Here is a small example:

P3
3 2
255
255   0   0
0   255   0
0     0 255
255 255   0
255 255 255
0     0   0

This image has width 3 and height 2, which means it has 6 pixels. All the numbers in the file are separated with whitespace, which can be one or more spaces (' ') or a newlines ('\n'). The format does not require that all pixels in a row are on one line. In the example above, they are written one pixel per line, but the following would also be a correct representation of the same image:

P3
3 2
255
255   0   0	0   255   0	0     0 255
255 255   0	255 255 255	0     0   0

To display the image after reading it, you can use the imshow function from the matplotlib.pyplot module.
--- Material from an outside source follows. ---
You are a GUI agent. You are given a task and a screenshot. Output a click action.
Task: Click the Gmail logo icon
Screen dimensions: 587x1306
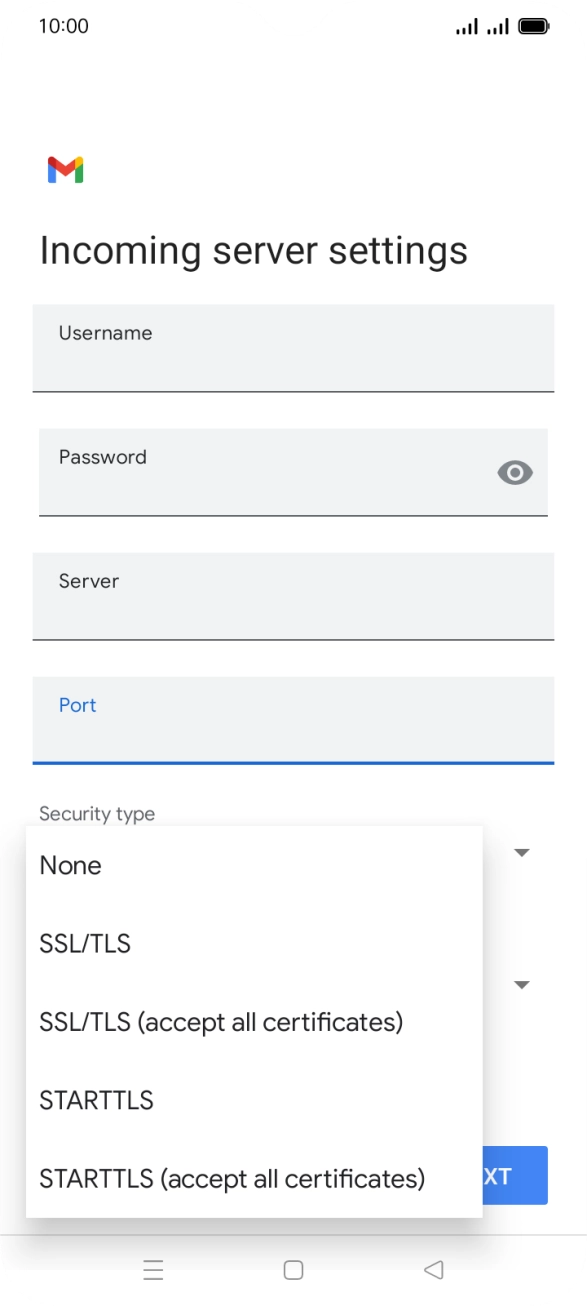[x=65, y=170]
You will need to create a 3-dimensional array, where the sizes of the dimensions are the width, the height, and 3. The array entries at i,j,0, i,j,1 and i,j,2 are the red, green and blue colour values for the pixel at row i column j in the image. For example, to show the image above, you can do the following:

import numpy as np
import matplotlib.pyplot as mpl

image = np.zeros((2,3,3))     # create the image array (fill with 0s)
image[0,0,:] = 1.0, 0.0, 0.0  # RGB for top-left (0,0) pixel
image[0,1,:] = 0.0, 1.0, 0.0  # RGB for top-middle (1,0) pixel
image[0,2,:] = 0.0, 0.0, 1.0  # RGB for top-right (2,0) pixel
image[1,0,:] = 1.0, 1.0, 0.0  # RGB for row 2 left (0,1) pixel
image[1,1,:] = 1.0, 1.0, 1.0  # RGB for row 2 middle (1,1) pixel
image[1,2,:] = 0.0, 0.0, 0.0  # RGB for row 2 right (2,1) pixel
mpl.imshow(image, interpolation='none')
mpl.show()

Note that each of the colour values above (1.0 or 0.0) is the result of taking the corresponding colour value from the image file (255 or 0) and dividing it by the maximum colour value (255). The extra argument interpolation='none' to imshow disables image interpolation, which it may otherwise do if the image has low resolution.

To display the image read from the file, you need to create an array of the right size (as read from the image file) and replace the part that fills in the values above with some kind of loop that fills in the values read from the file.

Here are two image files (of the kind that the internet is most famous for) that you can test your program on: cat_picture_1.ppm, cat_picture_2.ppm.

Advanced: As mentioned above, the ppm format also has a binary form. It is very similar the text format, except that each colour value is stored as a single byte, rather than written out as text. The magic string for this format is P6. The width, height and max colour value are still written out with digits, and there should be a newline before the start of the binary image data.

Modify your program so that it can read images in both text and binary format. (To decide which format a given file is, you will need to open it and read the first two characters.) Note that to read the binary format correctly, you will have to open the file in binary mode.

Here are the two image files above encoded in the binary form: cat_picture_1_binary.ppm, cat_picture_2_binary.ppm.